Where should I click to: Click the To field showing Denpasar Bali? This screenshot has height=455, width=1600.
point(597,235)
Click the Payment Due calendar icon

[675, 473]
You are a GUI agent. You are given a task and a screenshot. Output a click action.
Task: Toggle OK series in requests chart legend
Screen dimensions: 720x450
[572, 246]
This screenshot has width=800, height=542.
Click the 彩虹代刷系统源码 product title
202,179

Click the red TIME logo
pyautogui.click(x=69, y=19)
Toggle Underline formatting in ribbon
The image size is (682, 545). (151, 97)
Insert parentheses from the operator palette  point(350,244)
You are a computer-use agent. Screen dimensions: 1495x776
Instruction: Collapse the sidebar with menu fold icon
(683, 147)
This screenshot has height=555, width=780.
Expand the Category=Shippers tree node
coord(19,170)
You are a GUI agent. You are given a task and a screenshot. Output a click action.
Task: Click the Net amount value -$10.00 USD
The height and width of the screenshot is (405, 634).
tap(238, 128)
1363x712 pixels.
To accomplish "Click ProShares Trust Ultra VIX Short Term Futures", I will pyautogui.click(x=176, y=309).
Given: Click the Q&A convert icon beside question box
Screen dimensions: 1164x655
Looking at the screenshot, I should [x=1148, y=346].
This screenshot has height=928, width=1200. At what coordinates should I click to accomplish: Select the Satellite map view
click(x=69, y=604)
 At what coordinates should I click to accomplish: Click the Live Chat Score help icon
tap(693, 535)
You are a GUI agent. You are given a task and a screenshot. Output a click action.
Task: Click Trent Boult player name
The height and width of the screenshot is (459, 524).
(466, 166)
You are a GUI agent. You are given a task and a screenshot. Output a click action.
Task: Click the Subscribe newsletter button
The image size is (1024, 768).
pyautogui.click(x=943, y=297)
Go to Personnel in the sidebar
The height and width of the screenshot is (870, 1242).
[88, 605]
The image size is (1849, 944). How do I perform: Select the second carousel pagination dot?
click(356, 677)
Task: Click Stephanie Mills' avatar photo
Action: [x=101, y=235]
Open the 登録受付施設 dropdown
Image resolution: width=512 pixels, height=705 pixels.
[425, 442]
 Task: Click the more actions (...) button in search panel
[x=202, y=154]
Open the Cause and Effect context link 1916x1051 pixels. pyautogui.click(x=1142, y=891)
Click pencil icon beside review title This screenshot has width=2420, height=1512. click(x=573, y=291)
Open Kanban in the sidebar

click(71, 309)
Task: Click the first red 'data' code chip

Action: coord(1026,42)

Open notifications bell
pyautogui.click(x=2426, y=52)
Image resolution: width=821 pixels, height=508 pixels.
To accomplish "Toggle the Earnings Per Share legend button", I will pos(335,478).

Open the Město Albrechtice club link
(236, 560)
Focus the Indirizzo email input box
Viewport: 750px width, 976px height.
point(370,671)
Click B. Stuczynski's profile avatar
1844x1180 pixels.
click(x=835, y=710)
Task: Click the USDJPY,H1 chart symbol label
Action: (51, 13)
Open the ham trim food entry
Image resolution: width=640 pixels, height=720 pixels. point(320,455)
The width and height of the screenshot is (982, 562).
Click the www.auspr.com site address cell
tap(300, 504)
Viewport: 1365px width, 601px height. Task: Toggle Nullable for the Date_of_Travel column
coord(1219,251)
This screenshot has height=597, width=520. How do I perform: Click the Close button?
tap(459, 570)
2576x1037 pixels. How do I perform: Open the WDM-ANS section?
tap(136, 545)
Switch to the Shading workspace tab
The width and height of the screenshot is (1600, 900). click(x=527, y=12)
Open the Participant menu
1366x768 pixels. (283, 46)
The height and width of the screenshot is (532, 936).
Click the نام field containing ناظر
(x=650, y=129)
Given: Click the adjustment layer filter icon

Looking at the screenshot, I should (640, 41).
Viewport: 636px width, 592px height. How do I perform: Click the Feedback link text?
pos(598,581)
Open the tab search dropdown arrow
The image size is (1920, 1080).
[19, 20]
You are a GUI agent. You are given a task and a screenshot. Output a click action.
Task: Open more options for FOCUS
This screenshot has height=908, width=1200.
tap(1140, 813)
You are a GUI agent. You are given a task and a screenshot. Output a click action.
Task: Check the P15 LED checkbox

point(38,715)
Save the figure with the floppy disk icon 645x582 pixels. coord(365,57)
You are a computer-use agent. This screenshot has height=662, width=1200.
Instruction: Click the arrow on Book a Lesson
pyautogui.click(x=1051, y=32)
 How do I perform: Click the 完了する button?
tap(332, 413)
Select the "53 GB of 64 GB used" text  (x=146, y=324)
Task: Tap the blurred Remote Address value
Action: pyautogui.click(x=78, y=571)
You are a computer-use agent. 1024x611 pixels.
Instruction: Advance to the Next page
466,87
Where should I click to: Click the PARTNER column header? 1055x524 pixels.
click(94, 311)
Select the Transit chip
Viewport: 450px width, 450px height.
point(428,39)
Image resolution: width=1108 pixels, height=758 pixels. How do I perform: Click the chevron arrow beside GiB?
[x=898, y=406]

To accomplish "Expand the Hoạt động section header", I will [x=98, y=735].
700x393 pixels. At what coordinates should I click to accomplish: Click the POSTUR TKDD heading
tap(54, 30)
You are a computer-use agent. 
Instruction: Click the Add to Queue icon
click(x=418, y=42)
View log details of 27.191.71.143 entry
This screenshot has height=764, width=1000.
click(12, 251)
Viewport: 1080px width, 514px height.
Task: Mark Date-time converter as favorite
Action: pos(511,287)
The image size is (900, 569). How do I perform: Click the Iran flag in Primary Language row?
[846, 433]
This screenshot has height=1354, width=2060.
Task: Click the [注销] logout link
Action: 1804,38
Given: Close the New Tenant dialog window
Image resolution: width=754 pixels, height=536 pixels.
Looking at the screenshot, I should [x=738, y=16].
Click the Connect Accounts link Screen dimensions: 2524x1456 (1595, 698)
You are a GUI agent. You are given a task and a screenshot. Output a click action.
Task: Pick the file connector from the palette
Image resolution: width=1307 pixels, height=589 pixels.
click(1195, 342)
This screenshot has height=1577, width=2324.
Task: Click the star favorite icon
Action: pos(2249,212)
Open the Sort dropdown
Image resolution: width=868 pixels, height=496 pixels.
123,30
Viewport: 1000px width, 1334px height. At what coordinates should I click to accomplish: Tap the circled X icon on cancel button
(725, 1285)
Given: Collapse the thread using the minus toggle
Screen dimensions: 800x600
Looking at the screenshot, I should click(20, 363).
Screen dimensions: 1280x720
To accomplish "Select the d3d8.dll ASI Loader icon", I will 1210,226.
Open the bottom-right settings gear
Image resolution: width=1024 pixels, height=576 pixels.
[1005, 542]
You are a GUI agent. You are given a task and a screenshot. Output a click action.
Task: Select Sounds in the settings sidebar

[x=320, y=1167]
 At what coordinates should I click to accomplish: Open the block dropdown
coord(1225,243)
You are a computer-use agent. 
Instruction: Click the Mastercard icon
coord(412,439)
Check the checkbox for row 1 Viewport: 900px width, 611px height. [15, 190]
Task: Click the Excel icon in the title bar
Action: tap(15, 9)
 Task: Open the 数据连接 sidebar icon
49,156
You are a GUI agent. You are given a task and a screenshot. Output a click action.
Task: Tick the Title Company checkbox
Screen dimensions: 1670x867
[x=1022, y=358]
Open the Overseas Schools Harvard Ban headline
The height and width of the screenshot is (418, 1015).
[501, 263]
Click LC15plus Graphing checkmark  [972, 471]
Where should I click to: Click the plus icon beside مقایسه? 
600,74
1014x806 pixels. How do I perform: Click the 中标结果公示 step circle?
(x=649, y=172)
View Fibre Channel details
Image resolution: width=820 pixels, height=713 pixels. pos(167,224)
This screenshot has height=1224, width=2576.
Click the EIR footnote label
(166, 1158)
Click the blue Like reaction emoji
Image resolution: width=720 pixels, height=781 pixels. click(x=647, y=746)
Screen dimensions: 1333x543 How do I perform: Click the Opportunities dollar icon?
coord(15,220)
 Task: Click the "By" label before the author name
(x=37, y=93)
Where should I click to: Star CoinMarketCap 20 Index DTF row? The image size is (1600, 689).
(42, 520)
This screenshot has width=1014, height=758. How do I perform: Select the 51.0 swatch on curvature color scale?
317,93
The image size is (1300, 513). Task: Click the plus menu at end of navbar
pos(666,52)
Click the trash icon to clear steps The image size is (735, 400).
★ ★ ★ ★
To do:
Repeat the lines word for word, everything from the line containing "Save the figure" down to the line containing "Action: pos(511,287)", both included.

Reply:
Save the figure with the floppy disk icon 645x582 pixels. coord(365,57)
You are a computer-use agent. This screenshot has height=662, width=1200.
Instruction: Click the arrow on Book a Lesson
pyautogui.click(x=1051, y=32)
 How do I perform: Click the 完了する button?
tap(332, 413)
Select the "53 GB of 64 GB used" text  (x=146, y=324)
Task: Tap the blurred Remote Address value
Action: pyautogui.click(x=78, y=571)
You are a computer-use agent. 1024x611 pixels.
Instruction: Advance to the Next page
466,87
Where should I click to: Click the PARTNER column header? 1055x524 pixels.
click(94, 311)
Select the Transit chip
Viewport: 450px width, 450px height.
point(428,39)
Image resolution: width=1108 pixels, height=758 pixels. How do I perform: Click the chevron arrow beside GiB?
[x=898, y=406]

To accomplish "Expand the Hoạt động section header", I will [x=98, y=735].
700x393 pixels. At what coordinates should I click to accomplish: Click the POSTUR TKDD heading
tap(54, 30)
You are a computer-use agent. 
Instruction: Click the Add to Queue icon
click(x=418, y=42)
View log details of 27.191.71.143 entry
This screenshot has height=764, width=1000.
click(12, 251)
Viewport: 1080px width, 514px height.
Task: Mark Date-time converter as favorite
Action: pos(511,287)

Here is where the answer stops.